_MATERIAL FOR THIS EXERCISE_:
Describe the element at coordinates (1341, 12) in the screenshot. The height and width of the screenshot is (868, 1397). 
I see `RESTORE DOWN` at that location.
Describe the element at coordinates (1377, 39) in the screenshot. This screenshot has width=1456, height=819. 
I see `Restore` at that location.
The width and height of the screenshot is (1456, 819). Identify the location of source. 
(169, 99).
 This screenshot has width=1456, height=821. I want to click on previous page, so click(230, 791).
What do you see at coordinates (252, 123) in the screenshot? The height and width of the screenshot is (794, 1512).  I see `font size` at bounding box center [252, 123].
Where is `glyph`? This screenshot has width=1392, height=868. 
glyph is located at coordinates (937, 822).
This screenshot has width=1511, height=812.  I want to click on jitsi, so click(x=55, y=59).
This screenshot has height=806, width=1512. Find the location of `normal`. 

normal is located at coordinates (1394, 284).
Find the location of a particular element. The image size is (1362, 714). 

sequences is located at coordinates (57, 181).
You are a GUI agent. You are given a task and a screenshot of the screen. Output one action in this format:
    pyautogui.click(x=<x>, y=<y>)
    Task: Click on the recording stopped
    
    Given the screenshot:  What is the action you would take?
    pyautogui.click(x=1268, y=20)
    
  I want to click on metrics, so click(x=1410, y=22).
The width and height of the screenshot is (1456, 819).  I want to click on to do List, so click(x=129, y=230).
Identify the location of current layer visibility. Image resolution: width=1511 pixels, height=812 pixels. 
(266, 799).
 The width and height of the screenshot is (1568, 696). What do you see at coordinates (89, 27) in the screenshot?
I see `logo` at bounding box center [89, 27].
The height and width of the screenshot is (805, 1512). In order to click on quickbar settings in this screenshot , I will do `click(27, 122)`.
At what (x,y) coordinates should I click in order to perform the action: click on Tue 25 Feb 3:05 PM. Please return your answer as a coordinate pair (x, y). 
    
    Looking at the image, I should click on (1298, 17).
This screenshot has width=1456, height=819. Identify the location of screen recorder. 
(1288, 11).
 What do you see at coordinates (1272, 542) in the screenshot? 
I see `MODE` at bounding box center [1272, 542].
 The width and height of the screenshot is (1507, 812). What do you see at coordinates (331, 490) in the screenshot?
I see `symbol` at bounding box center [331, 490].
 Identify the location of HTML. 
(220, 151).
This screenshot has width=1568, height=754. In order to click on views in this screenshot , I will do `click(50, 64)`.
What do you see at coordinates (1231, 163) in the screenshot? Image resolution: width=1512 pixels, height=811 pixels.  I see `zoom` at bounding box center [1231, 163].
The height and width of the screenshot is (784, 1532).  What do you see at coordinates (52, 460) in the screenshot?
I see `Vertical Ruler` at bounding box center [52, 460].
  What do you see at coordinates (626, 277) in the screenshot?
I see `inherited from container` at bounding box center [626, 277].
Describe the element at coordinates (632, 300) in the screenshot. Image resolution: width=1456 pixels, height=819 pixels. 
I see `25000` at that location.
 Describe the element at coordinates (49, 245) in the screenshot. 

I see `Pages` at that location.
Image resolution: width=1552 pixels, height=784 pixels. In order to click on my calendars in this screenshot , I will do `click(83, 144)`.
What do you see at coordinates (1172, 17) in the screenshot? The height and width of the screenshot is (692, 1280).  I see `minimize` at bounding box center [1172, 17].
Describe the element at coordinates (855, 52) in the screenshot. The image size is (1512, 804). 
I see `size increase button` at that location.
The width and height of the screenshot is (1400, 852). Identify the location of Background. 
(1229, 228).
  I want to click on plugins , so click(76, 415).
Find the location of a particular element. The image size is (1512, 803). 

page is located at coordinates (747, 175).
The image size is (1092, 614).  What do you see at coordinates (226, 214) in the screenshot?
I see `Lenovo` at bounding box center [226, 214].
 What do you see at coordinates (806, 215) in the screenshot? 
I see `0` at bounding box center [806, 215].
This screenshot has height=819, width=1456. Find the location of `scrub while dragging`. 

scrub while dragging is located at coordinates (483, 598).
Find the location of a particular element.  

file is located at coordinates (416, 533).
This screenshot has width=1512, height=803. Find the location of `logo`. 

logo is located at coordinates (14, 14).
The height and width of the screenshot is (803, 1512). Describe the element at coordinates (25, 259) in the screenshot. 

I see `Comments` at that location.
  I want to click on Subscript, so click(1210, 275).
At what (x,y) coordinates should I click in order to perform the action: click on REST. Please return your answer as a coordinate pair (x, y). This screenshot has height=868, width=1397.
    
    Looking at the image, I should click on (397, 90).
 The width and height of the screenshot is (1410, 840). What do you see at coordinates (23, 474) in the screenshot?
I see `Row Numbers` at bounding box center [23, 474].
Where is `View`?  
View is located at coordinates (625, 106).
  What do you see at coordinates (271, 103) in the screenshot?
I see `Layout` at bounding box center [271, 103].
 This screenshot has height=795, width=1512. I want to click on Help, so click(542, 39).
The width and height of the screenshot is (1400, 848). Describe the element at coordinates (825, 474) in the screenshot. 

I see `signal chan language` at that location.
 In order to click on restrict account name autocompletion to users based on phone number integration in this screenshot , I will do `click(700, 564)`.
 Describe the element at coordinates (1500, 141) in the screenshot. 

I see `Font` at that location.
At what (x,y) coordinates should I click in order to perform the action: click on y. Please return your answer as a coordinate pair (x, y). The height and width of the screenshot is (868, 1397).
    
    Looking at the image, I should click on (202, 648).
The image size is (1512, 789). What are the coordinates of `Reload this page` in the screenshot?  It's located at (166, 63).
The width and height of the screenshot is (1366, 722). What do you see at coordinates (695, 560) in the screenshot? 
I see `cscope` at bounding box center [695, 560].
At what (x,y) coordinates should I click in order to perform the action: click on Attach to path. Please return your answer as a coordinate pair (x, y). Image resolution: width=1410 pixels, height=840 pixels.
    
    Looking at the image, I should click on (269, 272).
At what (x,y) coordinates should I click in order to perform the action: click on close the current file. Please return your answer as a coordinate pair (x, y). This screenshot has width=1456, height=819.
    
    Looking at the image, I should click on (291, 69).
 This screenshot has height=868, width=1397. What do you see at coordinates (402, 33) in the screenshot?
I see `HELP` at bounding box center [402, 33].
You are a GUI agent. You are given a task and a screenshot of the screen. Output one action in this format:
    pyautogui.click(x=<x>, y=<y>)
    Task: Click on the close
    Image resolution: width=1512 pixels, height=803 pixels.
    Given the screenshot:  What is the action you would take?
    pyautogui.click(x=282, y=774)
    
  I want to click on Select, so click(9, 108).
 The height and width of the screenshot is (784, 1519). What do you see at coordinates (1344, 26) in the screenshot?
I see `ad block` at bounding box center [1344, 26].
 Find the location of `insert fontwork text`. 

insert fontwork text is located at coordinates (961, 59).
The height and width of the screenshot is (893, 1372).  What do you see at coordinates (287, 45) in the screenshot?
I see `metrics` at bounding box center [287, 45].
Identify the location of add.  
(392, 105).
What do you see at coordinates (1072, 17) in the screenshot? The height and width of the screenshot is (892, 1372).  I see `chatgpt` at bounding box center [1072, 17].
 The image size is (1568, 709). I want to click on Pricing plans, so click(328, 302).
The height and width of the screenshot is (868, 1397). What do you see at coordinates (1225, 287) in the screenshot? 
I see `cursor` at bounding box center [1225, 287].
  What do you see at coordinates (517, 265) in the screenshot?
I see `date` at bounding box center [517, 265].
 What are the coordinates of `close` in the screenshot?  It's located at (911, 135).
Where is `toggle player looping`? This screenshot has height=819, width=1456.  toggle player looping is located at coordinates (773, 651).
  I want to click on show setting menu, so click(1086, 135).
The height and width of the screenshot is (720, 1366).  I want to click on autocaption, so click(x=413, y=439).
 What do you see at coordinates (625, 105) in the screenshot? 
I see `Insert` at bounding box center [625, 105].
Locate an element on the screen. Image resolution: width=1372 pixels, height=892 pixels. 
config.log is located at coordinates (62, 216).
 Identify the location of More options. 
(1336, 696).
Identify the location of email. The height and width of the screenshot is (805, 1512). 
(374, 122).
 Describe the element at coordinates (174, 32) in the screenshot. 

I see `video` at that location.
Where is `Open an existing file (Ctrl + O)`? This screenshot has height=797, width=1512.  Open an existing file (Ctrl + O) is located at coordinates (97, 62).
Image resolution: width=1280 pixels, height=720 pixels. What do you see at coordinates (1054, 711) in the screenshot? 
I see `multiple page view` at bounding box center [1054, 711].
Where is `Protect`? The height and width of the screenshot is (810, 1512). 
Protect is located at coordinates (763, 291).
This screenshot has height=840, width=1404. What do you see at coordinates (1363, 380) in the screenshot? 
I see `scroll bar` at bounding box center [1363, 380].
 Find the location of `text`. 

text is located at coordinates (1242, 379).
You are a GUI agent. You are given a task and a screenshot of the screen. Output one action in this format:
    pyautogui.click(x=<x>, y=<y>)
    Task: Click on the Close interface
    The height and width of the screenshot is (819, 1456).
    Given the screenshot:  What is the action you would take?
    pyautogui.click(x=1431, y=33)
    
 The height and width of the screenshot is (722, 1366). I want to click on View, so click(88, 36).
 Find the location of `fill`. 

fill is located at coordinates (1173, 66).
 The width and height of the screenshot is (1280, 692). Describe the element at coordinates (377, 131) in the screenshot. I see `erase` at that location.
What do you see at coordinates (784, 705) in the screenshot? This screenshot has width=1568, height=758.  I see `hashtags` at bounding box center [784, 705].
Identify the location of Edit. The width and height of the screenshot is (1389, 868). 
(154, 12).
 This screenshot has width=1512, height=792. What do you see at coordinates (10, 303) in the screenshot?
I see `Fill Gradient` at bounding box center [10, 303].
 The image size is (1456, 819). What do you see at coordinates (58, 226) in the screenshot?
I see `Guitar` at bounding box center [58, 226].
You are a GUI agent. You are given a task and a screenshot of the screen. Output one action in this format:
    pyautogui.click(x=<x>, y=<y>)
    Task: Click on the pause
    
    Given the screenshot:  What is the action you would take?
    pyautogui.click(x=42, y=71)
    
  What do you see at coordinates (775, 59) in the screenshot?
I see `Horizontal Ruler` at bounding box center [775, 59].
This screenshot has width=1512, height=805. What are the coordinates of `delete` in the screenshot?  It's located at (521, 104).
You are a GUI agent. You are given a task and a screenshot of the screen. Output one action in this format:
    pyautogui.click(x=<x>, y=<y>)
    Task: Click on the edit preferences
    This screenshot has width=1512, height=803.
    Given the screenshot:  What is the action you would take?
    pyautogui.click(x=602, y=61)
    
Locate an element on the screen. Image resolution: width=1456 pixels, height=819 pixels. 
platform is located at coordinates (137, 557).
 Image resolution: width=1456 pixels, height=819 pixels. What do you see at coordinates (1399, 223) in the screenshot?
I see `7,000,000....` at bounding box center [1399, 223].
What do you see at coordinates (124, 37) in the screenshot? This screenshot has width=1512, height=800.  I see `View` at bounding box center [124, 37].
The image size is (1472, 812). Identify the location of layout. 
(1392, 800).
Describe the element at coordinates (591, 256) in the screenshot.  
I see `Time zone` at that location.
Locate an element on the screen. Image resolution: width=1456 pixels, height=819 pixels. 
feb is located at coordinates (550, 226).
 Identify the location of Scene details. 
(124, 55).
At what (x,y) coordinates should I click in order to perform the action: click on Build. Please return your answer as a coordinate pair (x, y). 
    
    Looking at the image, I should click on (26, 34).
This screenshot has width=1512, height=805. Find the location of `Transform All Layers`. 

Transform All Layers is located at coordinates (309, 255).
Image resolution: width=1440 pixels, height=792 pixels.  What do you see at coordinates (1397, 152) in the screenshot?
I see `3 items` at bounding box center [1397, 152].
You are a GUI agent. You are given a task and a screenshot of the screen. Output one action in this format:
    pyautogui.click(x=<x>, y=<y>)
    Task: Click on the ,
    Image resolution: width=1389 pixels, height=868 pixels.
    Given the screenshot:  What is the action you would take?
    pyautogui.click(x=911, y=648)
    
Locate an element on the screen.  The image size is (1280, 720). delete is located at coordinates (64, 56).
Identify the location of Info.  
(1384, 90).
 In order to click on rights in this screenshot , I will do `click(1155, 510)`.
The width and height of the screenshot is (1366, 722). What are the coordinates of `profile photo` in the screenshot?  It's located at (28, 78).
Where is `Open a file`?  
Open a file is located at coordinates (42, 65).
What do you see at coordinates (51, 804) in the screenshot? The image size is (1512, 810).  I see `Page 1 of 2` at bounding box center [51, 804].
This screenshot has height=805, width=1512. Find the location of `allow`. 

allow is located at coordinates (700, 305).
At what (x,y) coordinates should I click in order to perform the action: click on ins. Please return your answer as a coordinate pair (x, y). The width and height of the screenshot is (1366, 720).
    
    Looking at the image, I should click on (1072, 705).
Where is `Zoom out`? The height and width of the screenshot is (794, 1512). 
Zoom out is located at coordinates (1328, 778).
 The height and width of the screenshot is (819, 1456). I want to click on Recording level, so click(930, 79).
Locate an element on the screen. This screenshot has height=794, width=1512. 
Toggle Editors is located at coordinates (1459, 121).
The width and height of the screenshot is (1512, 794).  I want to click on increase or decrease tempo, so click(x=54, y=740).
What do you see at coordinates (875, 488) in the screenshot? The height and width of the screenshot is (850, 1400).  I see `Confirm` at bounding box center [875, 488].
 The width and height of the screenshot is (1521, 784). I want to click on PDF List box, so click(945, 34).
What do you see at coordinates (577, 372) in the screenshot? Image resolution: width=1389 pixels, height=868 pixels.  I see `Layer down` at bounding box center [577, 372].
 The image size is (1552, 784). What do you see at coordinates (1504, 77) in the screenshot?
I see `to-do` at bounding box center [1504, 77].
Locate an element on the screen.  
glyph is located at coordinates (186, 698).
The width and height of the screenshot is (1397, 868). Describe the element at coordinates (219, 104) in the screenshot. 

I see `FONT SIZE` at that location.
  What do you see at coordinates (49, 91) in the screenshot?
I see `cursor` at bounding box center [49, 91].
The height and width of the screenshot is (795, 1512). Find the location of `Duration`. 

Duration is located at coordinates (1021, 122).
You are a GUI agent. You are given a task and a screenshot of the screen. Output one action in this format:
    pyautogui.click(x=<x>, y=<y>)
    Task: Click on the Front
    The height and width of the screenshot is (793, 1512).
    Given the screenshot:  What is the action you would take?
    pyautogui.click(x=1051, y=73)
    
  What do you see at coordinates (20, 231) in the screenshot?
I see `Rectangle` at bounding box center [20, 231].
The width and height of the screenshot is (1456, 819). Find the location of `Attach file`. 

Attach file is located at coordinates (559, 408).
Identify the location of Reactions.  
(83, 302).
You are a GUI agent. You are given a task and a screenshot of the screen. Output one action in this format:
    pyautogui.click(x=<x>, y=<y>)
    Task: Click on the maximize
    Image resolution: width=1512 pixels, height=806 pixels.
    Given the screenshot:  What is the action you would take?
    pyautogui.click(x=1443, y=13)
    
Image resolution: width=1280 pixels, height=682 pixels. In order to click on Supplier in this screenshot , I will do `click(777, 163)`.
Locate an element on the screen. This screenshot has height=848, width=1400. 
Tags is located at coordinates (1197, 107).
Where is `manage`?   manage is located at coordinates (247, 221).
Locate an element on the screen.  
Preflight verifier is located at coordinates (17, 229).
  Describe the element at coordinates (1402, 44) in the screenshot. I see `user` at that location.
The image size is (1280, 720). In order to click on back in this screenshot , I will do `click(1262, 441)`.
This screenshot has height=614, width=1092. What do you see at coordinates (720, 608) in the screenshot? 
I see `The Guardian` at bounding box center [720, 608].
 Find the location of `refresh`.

_INSTRUCTIONS FOR THE TASK_: Give the part that opens with the line containing "Describe the element at coordinates (632, 300)" and closes with the line containing "I want to click on Subscript, so" as a Markdown table with the columns No. and Line, numbering each line and skipping blank ones.

_RESULT OF THE EXERCISE_:
| No. | Line |
|---|---|
| 1 | Describe the element at coordinates (632, 300) in the screenshot. Image resolution: width=1456 pixels, height=819 pixels.  |
| 2 | I see `25000` at that location. |
| 3 |  Describe the element at coordinates (49, 245) in the screenshot.  |
| 4 | I see `Pages` at that location. |
| 5 | Image resolution: width=1552 pixels, height=784 pixels. In order to click on my calendars in this screenshot , I will do `click(83, 144)`. |
| 6 | What do you see at coordinates (1172, 17) in the screenshot? The height and width of the screenshot is (692, 1280).  I see `minimize` at bounding box center [1172, 17]. |
| 7 | Describe the element at coordinates (855, 52) in the screenshot. The image size is (1512, 804).  |
| 8 | I see `size increase button` at that location. |
| 9 | The width and height of the screenshot is (1400, 852). Identify the location of Background.  |
| 10 | (1229, 228). |
| 11 |   I want to click on plugins , so click(76, 415). |
| 12 | Find the location of a particular element. The image size is (1512, 803).  |
| 13 | page is located at coordinates (747, 175). |
| 14 | The image size is (1092, 614).  What do you see at coordinates (226, 214) in the screenshot? |
| 15 | I see `Lenovo` at bounding box center [226, 214]. |
| 16 |  What do you see at coordinates (806, 215) in the screenshot?  |
| 17 | I see `0` at bounding box center [806, 215]. |
| 18 | This screenshot has height=819, width=1456. Find the location of `scrub while dragging`.  |
| 19 | scrub while dragging is located at coordinates (483, 598). |
| 20 | Find the location of a particular element.   |
| 21 | file is located at coordinates (416, 533). |
| 22 | This screenshot has width=1512, height=803. Find the location of `logo`.  |
| 23 | logo is located at coordinates (14, 14). |
| 24 | The height and width of the screenshot is (803, 1512). Describe the element at coordinates (25, 259) in the screenshot.  |
| 25 | I see `Comments` at that location. |
| 26 |   I want to click on Subscript, so click(1210, 275). |